Long-term engraftment and function of transplanted pancreatic islets in vascularized segments of small intestine.

This study evaluated the potential of vascularized small intestinal segments for pancreatic islet transplantation. Islets isolated from Lewis rats were transplanted into diabetic syngeneic recipients. Segments of small intestine were prepared by denudation of the mucosal layer prior to implantation of pancreatic islets into the segments. Animal groups were established to determine engraftment, survival and function of islets transplanted into either intestinal segments or portal vein over up to 60 days. We found transplantation of functionally intact pancreatic islets into small intestinal segments was well tolerated. Transplanted islets were rapidly engrafted in intestinal segments as demonstrated vascularization and expression of insulin and glucagon throughout the 60-day duration of the studies.
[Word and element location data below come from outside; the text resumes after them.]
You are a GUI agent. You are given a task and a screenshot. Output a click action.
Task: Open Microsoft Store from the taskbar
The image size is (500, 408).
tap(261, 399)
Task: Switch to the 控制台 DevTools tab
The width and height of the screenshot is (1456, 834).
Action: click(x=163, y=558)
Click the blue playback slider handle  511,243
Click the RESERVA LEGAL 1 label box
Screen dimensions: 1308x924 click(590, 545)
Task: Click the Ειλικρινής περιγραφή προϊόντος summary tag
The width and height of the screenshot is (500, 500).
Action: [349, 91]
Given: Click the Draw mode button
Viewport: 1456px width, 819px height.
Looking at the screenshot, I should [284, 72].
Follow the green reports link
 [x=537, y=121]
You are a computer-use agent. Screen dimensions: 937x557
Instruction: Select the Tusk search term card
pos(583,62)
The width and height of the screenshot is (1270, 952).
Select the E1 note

Transplantation of islets restored euglycemia in diabetic rats, which was similar to animals receiving islets intraportally. Moreover, animals treated with islet transplants showed normal responses to glucose challenges. Removal of graft-bearing intestinal segments led to recurrence of hyperglycemia indicating that transplanted islets were responsible for improved outcomes. Therefore, we concluded that vascularized intestinal segments supported reorganization, survival and function of transplanted islets with therapeutic efficacy in streptozotocin-treated diabetic rats. The approach described here will be appropriate for studying islet biogenesis, reorganization and function, including for cell therapy applications.